City of Boston Opens Its First New Computer Center

The City of Boston is combining digital literacy training with access to computers, the Internet, and software to help residents of the city’s lowest-income and lowest broadband adoption areas. The City’s goal is to provide 627 new computers and job training software at 48 locations including 15 community centers, 11 Boston Housing Authority (BHA) sites, and 22 libraries. Future computer centers will feature similar software as well as programs geared toward health education. Computers at local library branches will also provide literacy training and email access.

The new computer center at the Mildred Avenue Community Center in Mattapan, Mass., is a good example of the City’s efforts. The Community Center has 15 new state-of-the-art desktops and fiber-optic cable, allowing visitors to surf the Internet on the city’s new broadband network. The new desktops also feature cutting edge software allowing participants to gain basic work skills online, study for the state’s standards-based assessment program, and access multimedia to produce videos and other art.

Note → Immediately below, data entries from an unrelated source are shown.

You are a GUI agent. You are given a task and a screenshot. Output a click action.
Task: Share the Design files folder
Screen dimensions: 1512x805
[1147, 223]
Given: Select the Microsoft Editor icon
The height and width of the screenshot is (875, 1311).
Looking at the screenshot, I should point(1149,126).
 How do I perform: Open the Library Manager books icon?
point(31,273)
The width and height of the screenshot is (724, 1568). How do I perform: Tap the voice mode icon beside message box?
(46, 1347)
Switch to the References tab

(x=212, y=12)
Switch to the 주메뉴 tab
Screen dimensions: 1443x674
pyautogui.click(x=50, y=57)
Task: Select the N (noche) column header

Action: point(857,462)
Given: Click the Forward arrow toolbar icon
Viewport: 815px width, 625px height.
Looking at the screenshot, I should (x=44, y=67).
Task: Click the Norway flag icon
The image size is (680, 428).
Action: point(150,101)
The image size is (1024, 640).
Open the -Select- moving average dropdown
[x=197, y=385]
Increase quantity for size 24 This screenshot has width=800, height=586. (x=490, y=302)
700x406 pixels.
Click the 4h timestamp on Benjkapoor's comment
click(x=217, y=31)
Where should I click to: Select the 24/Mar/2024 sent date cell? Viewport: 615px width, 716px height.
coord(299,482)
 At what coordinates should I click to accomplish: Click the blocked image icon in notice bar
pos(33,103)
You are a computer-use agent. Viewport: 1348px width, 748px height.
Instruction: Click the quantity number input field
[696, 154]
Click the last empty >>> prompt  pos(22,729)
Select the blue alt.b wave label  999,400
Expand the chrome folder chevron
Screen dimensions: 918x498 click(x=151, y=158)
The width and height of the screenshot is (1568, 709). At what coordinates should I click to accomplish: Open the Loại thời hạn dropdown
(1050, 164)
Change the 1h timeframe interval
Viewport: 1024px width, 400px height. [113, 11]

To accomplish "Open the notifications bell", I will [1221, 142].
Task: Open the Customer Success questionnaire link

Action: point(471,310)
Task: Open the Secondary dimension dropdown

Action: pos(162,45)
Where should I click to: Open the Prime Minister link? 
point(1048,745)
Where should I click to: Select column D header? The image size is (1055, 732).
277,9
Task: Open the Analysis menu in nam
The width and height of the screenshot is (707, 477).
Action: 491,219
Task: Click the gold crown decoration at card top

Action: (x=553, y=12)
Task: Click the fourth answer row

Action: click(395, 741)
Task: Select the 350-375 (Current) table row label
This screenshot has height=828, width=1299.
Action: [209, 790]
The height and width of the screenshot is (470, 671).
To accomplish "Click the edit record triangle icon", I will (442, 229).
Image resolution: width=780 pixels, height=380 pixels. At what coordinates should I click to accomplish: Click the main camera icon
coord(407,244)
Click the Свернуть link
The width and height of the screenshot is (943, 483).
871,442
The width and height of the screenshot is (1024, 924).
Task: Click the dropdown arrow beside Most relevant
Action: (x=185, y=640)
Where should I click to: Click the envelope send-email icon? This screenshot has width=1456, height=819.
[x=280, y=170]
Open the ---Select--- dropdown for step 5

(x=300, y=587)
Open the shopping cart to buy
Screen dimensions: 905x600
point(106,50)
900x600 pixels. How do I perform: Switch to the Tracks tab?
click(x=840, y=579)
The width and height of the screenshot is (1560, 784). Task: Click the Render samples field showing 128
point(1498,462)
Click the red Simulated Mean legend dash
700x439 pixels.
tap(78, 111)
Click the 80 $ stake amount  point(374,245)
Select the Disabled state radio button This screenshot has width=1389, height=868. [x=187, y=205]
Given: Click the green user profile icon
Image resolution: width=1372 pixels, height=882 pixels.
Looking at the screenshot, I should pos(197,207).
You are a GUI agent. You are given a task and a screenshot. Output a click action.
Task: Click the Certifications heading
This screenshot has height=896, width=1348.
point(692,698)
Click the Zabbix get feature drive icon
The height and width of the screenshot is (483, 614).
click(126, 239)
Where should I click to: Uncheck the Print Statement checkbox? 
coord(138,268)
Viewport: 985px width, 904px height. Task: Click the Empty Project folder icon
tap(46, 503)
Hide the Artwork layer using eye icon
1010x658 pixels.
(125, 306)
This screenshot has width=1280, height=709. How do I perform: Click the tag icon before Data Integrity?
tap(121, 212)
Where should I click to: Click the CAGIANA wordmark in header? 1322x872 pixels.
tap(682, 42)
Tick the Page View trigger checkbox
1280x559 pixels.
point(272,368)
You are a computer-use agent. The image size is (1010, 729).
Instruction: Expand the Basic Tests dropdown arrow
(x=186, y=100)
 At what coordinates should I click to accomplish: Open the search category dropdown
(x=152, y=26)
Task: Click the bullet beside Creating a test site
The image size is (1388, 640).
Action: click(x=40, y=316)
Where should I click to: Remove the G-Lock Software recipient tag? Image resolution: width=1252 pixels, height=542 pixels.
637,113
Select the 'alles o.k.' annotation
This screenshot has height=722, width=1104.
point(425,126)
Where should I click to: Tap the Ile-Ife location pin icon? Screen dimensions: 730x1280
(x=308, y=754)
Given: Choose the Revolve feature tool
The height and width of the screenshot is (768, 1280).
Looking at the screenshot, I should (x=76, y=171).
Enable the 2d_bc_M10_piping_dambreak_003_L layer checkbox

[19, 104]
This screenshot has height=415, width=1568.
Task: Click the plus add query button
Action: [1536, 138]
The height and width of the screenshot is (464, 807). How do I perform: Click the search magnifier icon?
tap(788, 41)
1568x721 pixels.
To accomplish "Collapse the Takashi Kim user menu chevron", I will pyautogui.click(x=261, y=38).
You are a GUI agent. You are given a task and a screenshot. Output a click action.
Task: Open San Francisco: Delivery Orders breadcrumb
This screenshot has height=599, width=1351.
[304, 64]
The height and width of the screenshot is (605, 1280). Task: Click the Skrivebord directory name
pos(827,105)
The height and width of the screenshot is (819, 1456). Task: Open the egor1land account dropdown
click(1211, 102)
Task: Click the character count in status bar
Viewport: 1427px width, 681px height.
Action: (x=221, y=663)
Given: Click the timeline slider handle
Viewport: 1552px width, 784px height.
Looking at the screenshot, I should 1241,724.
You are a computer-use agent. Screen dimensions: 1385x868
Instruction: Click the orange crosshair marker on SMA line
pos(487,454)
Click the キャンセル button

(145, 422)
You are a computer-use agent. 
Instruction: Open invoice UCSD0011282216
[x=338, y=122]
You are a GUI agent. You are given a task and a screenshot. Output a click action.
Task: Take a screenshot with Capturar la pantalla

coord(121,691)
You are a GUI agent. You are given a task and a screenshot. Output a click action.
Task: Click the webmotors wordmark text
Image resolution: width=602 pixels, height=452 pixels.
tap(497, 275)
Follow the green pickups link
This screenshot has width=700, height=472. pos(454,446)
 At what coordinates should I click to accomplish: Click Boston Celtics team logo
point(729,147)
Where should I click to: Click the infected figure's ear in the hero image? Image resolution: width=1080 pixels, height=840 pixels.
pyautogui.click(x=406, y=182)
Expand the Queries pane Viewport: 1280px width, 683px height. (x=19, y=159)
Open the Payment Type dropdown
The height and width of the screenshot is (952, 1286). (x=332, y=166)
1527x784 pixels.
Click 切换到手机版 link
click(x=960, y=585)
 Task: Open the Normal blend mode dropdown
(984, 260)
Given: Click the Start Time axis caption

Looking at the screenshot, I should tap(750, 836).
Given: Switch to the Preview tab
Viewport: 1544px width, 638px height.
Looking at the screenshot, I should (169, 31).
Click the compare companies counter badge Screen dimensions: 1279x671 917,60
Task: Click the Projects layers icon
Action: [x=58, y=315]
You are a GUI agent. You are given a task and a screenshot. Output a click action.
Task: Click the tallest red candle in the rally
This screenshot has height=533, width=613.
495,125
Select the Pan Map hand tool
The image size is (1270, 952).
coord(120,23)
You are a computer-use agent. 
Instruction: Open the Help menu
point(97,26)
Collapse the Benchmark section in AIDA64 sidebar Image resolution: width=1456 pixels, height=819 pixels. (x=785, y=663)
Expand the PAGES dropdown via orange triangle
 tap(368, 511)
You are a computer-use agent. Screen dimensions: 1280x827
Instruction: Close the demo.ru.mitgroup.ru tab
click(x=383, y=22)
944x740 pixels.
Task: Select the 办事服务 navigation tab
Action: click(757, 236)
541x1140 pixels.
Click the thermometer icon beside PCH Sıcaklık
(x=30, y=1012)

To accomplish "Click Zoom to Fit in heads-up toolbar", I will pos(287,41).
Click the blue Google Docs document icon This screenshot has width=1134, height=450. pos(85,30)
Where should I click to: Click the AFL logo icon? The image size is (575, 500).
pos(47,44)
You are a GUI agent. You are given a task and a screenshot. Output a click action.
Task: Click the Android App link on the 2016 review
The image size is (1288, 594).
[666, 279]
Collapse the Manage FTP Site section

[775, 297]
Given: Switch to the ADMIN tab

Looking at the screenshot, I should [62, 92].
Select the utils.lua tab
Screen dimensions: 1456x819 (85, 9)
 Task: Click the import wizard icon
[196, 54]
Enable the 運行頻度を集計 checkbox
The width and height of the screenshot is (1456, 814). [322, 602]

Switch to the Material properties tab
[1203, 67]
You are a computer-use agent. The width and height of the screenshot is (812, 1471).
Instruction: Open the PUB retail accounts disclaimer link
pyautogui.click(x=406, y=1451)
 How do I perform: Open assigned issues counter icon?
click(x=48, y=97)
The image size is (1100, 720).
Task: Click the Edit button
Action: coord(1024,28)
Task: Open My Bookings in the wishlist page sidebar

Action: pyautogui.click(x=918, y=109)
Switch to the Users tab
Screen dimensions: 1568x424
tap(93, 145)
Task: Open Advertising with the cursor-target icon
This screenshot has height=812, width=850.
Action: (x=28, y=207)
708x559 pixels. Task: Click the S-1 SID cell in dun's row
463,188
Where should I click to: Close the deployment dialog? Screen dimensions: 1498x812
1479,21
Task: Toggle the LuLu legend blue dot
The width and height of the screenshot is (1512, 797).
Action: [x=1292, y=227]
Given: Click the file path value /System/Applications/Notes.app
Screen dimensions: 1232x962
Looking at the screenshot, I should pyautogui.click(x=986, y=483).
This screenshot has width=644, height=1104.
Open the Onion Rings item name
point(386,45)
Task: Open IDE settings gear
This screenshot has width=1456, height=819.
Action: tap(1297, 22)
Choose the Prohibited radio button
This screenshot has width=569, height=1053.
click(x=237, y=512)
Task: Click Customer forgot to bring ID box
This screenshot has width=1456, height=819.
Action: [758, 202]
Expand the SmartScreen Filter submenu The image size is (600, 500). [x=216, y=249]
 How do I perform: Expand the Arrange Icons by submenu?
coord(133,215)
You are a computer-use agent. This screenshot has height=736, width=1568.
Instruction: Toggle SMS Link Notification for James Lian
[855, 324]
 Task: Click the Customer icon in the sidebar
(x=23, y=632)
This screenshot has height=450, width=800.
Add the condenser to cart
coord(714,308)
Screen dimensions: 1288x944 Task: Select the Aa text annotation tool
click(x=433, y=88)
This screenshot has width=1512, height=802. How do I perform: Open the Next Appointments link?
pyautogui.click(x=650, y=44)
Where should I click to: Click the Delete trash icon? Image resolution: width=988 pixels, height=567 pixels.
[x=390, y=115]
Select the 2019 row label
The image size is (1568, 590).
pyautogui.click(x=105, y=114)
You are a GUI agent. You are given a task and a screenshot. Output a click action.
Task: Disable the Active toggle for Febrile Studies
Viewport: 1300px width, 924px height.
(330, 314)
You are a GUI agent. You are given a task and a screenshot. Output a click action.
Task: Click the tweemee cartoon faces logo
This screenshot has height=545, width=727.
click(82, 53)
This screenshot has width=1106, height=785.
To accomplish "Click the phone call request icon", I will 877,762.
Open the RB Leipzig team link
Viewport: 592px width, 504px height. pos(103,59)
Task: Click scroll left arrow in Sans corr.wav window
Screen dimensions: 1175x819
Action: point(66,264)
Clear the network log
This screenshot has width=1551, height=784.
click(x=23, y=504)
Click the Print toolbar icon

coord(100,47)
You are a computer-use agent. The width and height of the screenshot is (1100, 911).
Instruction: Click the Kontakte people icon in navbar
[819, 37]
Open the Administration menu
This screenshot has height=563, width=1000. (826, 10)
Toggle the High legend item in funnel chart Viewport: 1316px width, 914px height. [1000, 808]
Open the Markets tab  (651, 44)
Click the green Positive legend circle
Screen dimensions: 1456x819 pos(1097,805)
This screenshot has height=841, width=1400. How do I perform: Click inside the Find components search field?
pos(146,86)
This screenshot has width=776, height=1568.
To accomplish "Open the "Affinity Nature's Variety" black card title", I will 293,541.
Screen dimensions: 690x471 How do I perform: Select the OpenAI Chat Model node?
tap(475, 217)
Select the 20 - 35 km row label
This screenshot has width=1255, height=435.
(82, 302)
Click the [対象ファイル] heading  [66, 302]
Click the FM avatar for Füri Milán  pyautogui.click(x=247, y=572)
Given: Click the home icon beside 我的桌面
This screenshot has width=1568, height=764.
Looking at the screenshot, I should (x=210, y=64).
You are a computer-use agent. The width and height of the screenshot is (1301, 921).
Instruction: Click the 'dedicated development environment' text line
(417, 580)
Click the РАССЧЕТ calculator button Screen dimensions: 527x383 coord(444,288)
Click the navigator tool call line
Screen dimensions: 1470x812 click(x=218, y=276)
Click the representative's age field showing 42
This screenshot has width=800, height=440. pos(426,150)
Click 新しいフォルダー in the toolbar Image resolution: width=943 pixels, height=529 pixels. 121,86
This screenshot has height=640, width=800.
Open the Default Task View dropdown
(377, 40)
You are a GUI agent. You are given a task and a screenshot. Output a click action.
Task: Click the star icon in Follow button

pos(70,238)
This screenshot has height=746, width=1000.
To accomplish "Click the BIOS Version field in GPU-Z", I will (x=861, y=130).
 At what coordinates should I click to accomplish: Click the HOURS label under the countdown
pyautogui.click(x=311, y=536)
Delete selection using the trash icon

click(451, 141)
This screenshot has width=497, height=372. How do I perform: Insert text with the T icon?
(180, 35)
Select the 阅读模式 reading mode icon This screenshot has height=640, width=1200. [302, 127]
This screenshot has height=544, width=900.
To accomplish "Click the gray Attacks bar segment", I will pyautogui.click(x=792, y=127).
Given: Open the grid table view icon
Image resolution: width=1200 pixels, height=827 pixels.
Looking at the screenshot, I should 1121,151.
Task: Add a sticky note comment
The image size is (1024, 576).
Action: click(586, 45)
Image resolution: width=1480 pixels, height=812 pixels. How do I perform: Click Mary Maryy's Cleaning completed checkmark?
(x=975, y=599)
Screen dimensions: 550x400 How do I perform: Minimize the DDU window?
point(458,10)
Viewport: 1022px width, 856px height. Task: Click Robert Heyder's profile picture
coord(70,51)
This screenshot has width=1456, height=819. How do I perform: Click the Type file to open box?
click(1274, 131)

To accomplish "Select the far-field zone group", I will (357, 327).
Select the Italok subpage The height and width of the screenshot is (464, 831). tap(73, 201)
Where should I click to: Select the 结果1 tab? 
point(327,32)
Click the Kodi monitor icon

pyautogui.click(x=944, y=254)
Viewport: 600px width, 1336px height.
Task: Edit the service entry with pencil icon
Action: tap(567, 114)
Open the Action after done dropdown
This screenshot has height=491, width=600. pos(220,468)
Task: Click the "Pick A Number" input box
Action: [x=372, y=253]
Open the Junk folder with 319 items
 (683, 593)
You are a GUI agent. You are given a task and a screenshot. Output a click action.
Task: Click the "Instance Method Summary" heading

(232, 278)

When the City of Boston project is complete, nearly 18,000 people a week will be able to access broadband Internet as well as software designed for various subject matters, including workforce development, after-school education, and gang intervention-conflict resolution workshops. This project is made possible from funding from the American Recovery and Reinvestment Act through the Department of Commerce’s National Telecommunications and Information Administration.